The Korros ensemble are a trio with a very special musical sound – the sympathetic but contrasting timbres of the flute and clarinet with the etherial sound of the harp. However, they have no music to play. Hardly anyone has written for this combination of instruments, but, for them, this isn’t an obstacle, but a challenge. They can roam over the whole range of music from rural England to Winter in Buenos Aires and from grand opera to American jazz and it can all be moulded to demonstrate the versatility and range of their particular sound.

Falla’s Spanish Dance offered rhythmic Iberian colour. Debussy’s early Arabesques were written for piano but proved very attractive with the flute’s clear melody supported by the clarinet and with the harp offering sweeping arabesques in the way only a harp can.

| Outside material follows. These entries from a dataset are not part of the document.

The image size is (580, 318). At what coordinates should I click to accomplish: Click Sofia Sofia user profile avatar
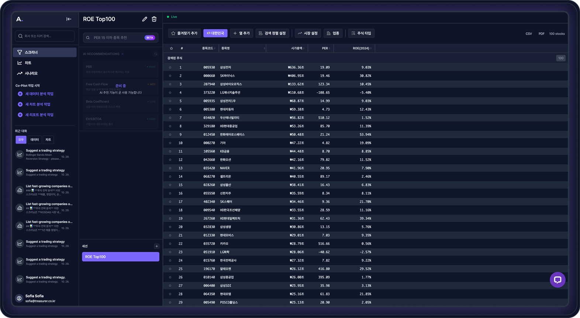20,298
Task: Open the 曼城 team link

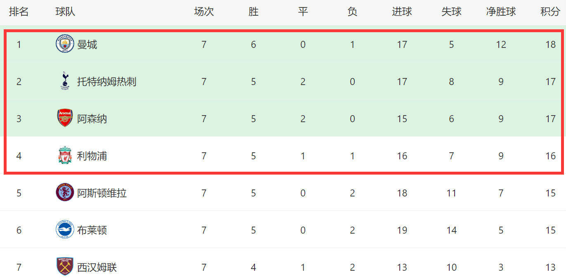Action: [87, 45]
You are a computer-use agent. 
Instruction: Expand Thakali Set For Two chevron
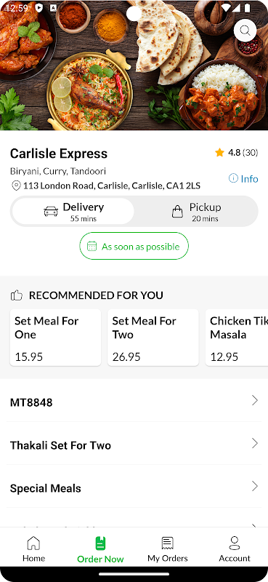tap(255, 443)
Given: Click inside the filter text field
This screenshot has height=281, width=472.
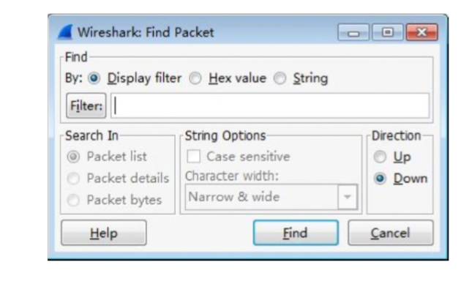Looking at the screenshot, I should [x=270, y=105].
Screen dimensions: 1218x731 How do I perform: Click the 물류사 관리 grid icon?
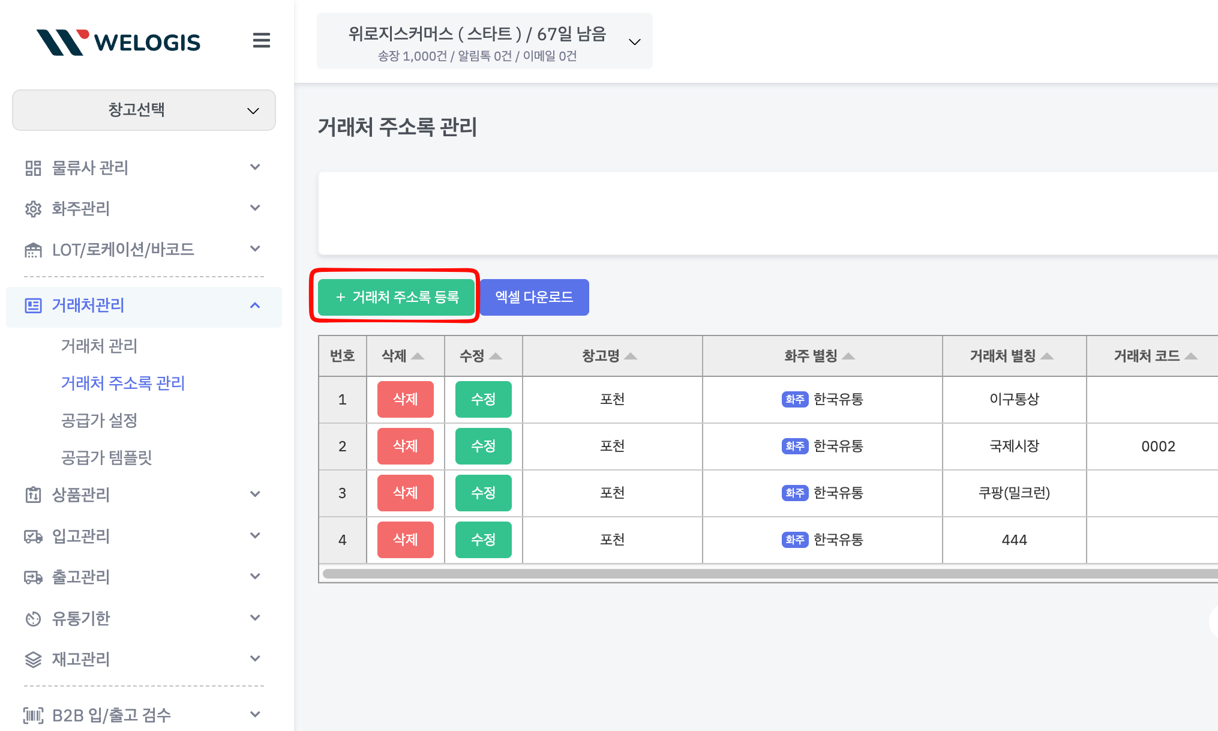tap(33, 168)
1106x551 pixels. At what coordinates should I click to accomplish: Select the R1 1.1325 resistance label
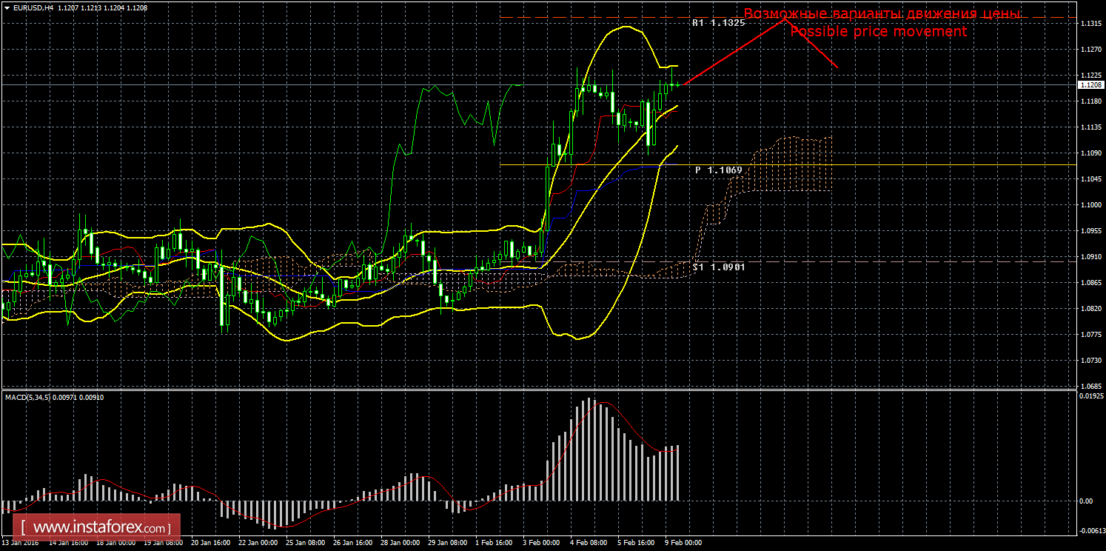tap(718, 23)
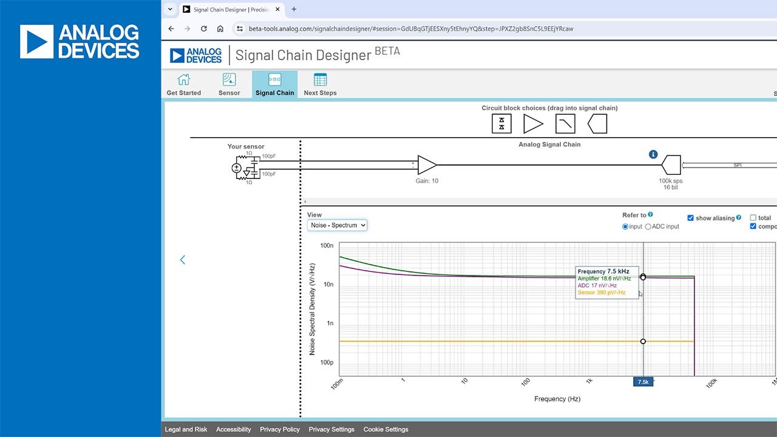Select the ADC block choice icon
The width and height of the screenshot is (777, 437).
(597, 124)
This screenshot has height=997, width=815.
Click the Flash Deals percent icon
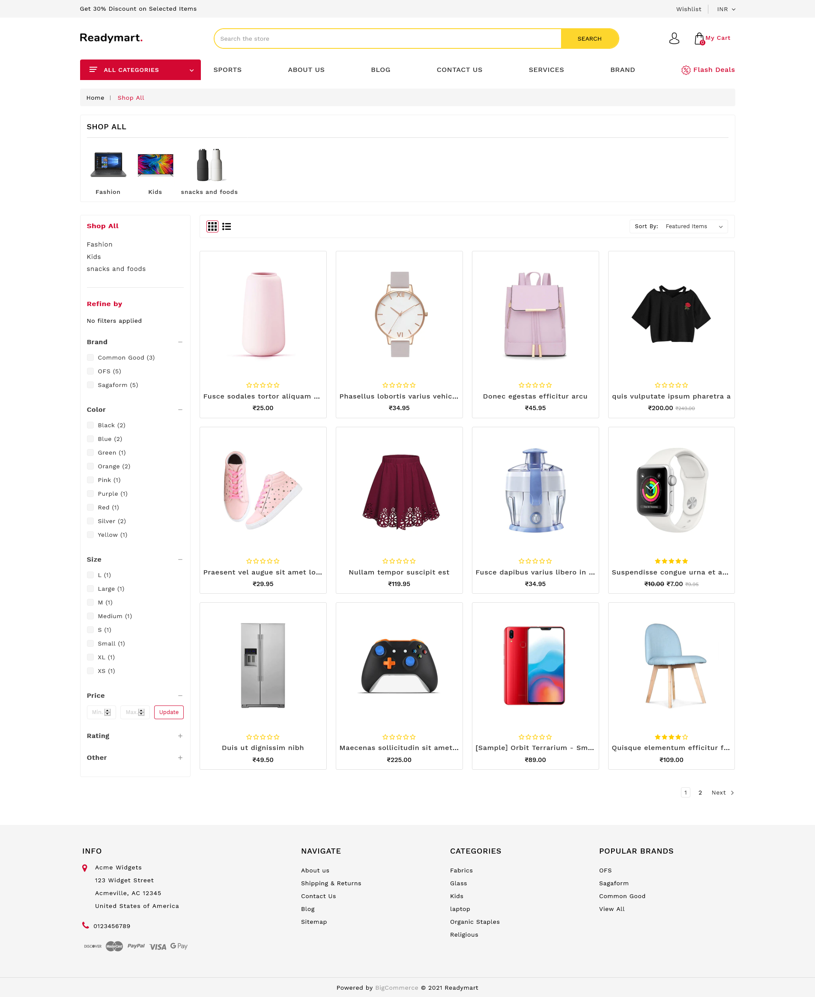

The music that had most character was composed for the instruments. Elizabeth Poston’s Trio used their contrasting timbres to very English effect as she lamented the loss of the rural Hertfordshire of her childhood. Most affecting was the second movement which she referred to as Pastorale nostalgica.

Dance Macabre, which Saint Saens had transformed from a song for voice and piano into a colourful orchestral show-piece, was challenging and colourful, but on a winter’s night in a shadowy church, it failed to evoke the devil.

After the interval Eliza Marshall on flute and Camilla Pay on harp played Ian Clarke’s mesmerising Hypnosis and then Stuart Eminson, who had stood in for Korros’s regular clarinettist, joined them for an energetic Blue Rondo a la Turk, by Dave Brubeck. This showed the instruments in yet another dimension, before we were whisked off to experience a very different winter in the tango bars of Argentina, courtesy of Astor Piazzola in a very evocative arrangement, by the group’s regular clarinettist, Nicholas Ellis. 

Finally the Korros Ensemble gave us a Carmen Rhapsody that had all the energy, vitality and passion of Bizet’s opera.

It had been a long and entertaining journey on an unusual but delightfully versatile vehicle. But we weren’t quite finished because, as an encore, we straddled the globe from Russia to America via Vienna with the Waltz from Shostakovich’s Jazz Suite.